The more intense research I had to undertake for Eden was reserved for the environmental aspect of the novel. It’s set in the near future when we’ve already passed the tipping point and descended into climate chaos––melting glaciers, rising sea levels, dying forests, islands of refuse in the oceans. Over the past few years especially there’s been growing noise about the climate crisis, so there were plenty of sources online to research. But I also love the feel of a good book, and I read two terrific books whilst planning and writing the novel. One was The World Without Us by Alan Weisman, in which the author postulates how the world and our impact up on it would change if humanity were to suddenly disappear. It’s haunting and thought provoking, and the chapter about the future of New York City without humanity will stick with me for a long time.

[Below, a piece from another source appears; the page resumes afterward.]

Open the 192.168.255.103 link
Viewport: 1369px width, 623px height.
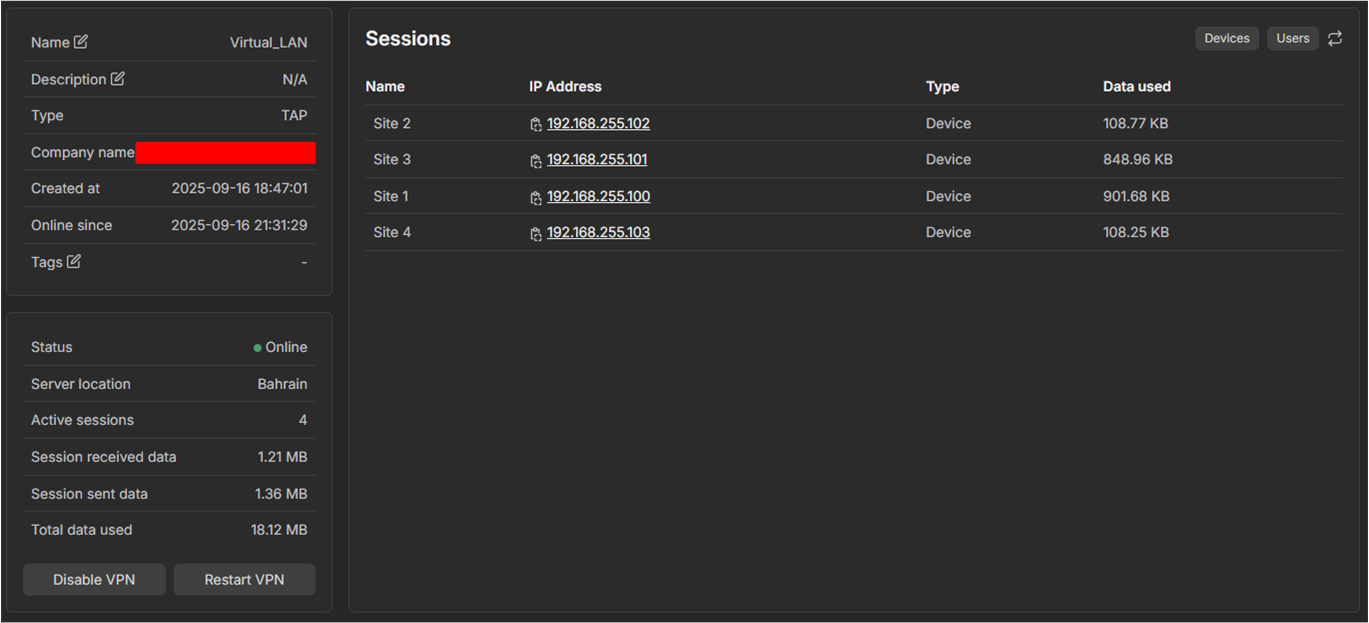point(598,233)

The second book was Adventures in the Anthropocene by Gaia Vince, in which the author travels the globe exploring and discovering the effects humanity has had upon the landscape, flora and fauna of our planet, as well as how societies are continuing to adapt to survive the changes we have wrought. It’s an incredibly personal journey, a travelogue through the world we have made, and much of it fed into Eden and the wider world I mention in each chapter’s epigraphs.
I was also interested in discovering places on our planet where humans have left nature to rediscover itself. And two places I found (actually my splendid agent Howard Morhaim mentioned these to me when I was chatting to him about the novel), were Chernobyl and the nearby town of Pripyat, and the DMZ (demilitarized zone) between North and South Korea. These are places where humans hardly ever go, although Pripyat is becoming more frequented now, and animals and plants have been able to experience an untouched and uninterrupted existence. Fascinating places, especially Pripyat, where nature has persisted despite radiation levels.

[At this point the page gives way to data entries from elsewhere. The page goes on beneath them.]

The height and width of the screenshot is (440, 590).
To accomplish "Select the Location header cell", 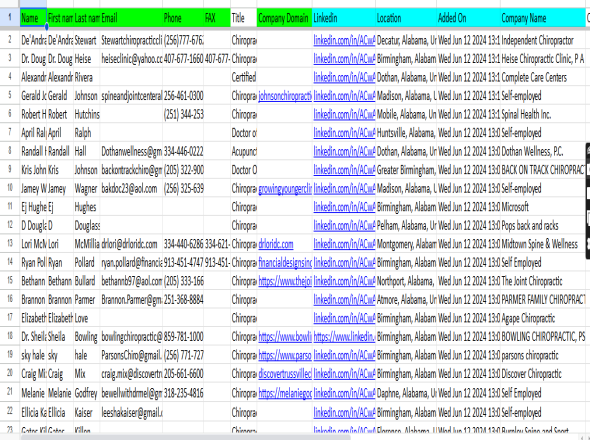I will tap(406, 18).
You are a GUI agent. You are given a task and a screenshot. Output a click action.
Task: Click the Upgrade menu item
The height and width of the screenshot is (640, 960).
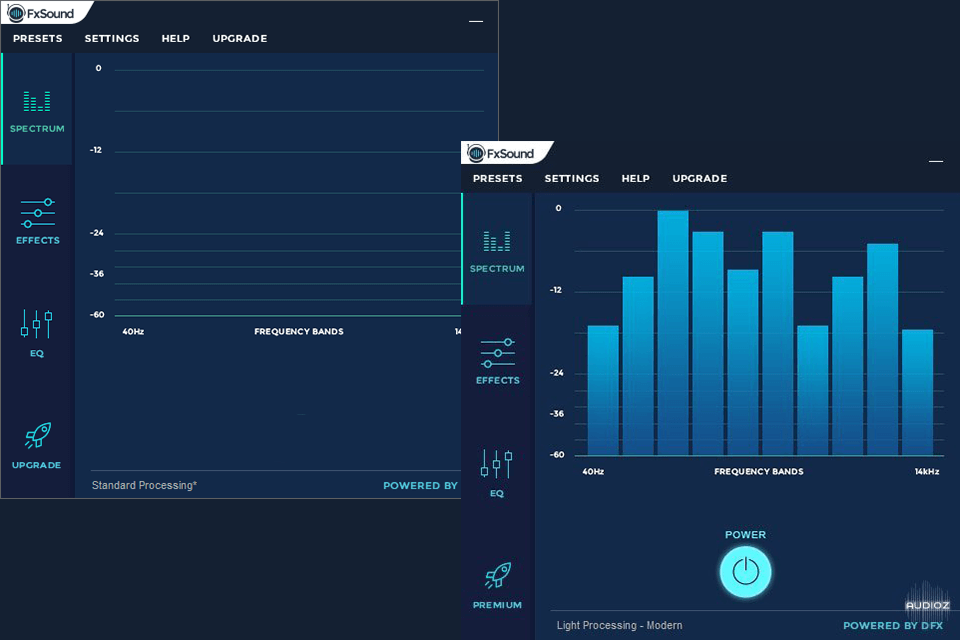pos(699,178)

I wanted Eden’s setting and landscape to be familiar, but also challenging. I’ve never been to a proper jungle, or a desert, or the Arctic, but I have raced through mountains and forests, and my favourite outdoor place is the wonderful, beautiful Snowdonia in Wales. On my first visit to Snowdon I almost died (that’s another story), so for Eden’s landscape I already had much of what I needed. Rolling hills, vast forests, ravines, rivers … beautiful, awe-inspiring. And in Eden, deadly.
I hope you enjoy the novel and remember … be kind to the world. Sometimes it bites back.